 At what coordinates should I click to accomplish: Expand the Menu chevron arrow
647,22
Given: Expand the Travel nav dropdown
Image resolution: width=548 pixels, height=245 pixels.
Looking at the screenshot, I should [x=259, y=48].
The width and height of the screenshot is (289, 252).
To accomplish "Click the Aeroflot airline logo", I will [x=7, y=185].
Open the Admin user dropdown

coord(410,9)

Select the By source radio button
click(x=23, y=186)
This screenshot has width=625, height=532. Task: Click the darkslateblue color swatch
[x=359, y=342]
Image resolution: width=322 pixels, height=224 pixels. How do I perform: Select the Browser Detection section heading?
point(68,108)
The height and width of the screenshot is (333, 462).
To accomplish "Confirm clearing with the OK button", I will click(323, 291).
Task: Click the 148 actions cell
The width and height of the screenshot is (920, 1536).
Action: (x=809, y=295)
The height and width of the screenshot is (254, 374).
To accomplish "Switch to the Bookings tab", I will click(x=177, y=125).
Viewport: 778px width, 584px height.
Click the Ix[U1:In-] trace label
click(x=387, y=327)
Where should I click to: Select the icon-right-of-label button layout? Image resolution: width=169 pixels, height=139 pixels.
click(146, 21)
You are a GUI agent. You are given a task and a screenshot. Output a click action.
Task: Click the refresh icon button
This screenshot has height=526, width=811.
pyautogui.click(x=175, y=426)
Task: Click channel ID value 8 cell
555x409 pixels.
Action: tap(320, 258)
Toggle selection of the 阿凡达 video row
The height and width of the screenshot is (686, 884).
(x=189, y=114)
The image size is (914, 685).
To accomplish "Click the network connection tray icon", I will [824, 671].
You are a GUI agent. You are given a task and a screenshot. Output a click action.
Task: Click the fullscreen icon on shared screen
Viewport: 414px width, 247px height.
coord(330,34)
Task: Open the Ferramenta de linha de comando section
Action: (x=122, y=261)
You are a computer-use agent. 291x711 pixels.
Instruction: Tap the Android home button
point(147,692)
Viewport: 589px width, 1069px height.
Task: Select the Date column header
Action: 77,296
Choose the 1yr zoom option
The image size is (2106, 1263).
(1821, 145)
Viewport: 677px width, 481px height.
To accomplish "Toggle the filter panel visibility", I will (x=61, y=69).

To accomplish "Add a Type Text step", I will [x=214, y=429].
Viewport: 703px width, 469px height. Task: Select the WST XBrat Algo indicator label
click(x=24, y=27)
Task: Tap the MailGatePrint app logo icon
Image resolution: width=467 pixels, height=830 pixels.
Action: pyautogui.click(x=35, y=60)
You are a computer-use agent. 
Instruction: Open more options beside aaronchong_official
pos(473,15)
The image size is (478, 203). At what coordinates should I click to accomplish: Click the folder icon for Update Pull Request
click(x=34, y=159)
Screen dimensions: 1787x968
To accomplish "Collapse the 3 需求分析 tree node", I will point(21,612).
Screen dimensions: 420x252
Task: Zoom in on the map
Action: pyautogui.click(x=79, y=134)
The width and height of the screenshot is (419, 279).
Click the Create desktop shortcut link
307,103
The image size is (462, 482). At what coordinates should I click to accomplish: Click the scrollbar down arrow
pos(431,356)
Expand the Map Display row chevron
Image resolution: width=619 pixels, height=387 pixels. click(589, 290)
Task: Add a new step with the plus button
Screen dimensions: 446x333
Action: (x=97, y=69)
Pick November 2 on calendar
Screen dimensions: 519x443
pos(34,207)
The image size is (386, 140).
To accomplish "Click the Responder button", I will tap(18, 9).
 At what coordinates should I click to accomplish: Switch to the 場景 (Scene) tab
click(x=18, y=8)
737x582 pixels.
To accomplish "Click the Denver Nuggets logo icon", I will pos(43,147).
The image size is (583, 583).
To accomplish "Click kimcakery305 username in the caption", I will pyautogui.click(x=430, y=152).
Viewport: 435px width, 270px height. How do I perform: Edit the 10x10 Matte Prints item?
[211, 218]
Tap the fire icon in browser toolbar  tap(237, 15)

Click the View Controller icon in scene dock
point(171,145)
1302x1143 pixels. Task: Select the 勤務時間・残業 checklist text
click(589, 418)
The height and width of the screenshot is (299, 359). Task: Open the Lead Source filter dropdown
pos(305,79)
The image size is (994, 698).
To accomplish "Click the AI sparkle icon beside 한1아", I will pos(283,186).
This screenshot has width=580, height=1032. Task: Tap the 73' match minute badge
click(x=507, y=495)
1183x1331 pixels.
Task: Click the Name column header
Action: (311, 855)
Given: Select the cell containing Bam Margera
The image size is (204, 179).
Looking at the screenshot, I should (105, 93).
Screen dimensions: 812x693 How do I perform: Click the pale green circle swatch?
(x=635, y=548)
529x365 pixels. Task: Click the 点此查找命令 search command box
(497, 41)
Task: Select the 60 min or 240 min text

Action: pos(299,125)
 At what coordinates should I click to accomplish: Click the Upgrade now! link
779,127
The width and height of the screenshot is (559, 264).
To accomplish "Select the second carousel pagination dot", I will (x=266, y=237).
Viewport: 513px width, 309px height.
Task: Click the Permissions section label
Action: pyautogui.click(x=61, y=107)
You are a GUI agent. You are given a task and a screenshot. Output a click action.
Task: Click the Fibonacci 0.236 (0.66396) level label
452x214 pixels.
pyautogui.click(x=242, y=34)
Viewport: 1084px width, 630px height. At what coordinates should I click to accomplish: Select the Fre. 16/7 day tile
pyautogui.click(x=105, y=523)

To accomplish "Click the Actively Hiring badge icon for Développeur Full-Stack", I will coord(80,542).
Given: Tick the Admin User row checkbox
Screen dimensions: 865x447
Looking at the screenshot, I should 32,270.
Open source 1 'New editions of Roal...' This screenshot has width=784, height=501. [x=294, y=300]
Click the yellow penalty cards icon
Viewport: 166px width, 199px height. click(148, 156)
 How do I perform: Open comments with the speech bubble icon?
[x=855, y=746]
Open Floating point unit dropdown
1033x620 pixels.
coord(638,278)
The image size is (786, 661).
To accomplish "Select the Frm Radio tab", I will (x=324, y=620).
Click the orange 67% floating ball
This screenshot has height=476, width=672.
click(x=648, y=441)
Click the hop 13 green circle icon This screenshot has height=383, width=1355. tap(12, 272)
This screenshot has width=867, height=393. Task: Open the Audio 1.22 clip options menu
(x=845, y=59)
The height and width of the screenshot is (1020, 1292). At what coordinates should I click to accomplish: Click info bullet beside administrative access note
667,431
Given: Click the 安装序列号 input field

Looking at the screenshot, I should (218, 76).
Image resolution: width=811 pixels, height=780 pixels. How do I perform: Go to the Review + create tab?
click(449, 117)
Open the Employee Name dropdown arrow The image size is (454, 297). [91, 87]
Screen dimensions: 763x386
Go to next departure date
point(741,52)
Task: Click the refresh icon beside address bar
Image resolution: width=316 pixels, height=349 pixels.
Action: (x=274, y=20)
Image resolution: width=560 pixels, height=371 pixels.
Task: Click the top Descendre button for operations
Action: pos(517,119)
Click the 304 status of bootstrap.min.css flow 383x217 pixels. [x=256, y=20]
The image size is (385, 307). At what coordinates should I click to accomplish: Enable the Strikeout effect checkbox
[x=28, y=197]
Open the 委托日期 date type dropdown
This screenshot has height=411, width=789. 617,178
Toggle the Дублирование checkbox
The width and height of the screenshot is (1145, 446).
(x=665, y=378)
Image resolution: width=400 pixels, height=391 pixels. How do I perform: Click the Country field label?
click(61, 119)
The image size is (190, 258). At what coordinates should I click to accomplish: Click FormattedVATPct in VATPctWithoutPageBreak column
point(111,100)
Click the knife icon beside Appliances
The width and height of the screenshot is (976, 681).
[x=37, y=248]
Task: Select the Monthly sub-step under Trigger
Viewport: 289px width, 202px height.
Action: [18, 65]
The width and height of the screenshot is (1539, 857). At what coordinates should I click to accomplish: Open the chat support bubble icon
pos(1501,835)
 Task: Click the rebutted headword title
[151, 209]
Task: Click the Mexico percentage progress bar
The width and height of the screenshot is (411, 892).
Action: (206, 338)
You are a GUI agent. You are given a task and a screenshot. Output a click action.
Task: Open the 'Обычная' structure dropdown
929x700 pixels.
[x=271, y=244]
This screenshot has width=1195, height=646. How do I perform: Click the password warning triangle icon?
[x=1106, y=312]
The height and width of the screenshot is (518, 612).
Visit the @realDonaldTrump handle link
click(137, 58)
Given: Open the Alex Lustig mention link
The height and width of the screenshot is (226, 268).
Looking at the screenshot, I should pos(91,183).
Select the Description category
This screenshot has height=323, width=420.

----------

| WHAT YOU HAVE TO DO |
All lines with the word "step" need to be copied from the data above.

| EXPECTED ANSWER |
To accomplish "Add a Type Text step", I will [x=214, y=429].
Task: Add a new step with the plus button
Task: Select the Monthly sub-step under Trigger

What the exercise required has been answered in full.